2. It is important to note that, for the previous Assessment Year 2021-2022, a similar imposition of surcharge was carried in judicial review and the High Court by its order dated 21.03.2023 allowed the Writ Petition in view of the submission of the Revenue agreeing to remit the amount of Rs. 1.33 Crores.

3. The learned counsel appearing for the Revenue submits that even in the present proceedings (Assessment Year 2022-2023), there is rectification of the excess surcharge and the amount was remitted to the petitioner on 06.06.2024 . This statement concludes the lis in the present proceedings.

4. However, the story does not end here.

5. During the pendency of the present proceedings, there is yet another demand notice dated 28.05.2024 raised for the Assessment Year 2023-2024, as per which surcharge computed at 37% and a demand of Rs. 62,85,070/- has been raised. Learned counsel for the Revenue submits that this error is occurring as the Central Processing Centre (CPC) has not adopted the mechanism of deleting excess calculation as it is programmed to so calculate and raise a demand.

6. The technological impediment cannot be a reason for harassing an assessee year after year.
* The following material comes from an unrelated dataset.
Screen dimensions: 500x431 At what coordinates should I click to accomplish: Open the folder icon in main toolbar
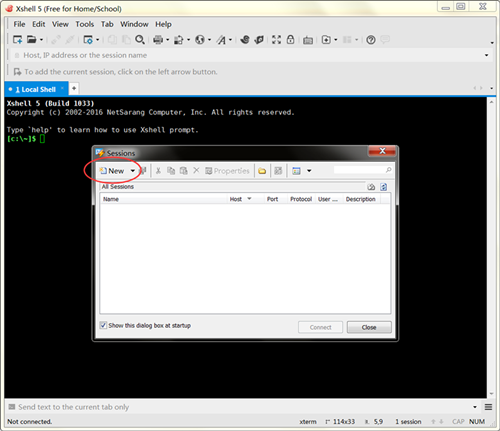[31, 40]
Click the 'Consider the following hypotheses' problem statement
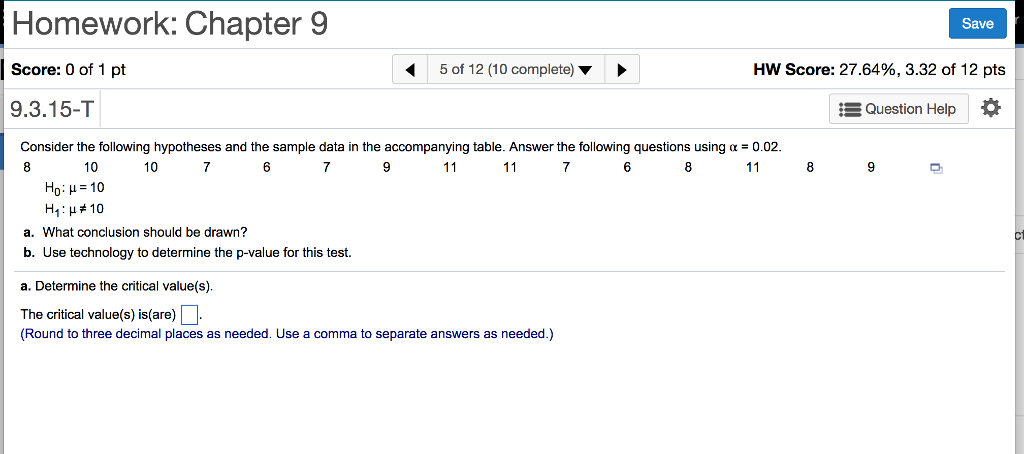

Immediate steps must be taken by the Revenue to upgrade the software or take such other steps as may be necessary to ensure that such mistake does not occur in future.

7. Insofar as the order impugned is concerned, the dispute has already been resolved and the amount is said to have been remitted on 06.06.2024. However, for the Assessment Year 2023-2024, the Revenue shall take immediate steps and communicate the order of withdrawal of the excess surcharge amount within six weeks from the date of the receipt of the order. The Central Board for Direct Taxes shall also take necessary steps for rectifying the software as the issue may not be resolved by the Jurisdictional Assessing Officer.

8. With these observations, the Special Leave Petition is disposed of.

9. Pending application(s), if any, shall stand disposed of.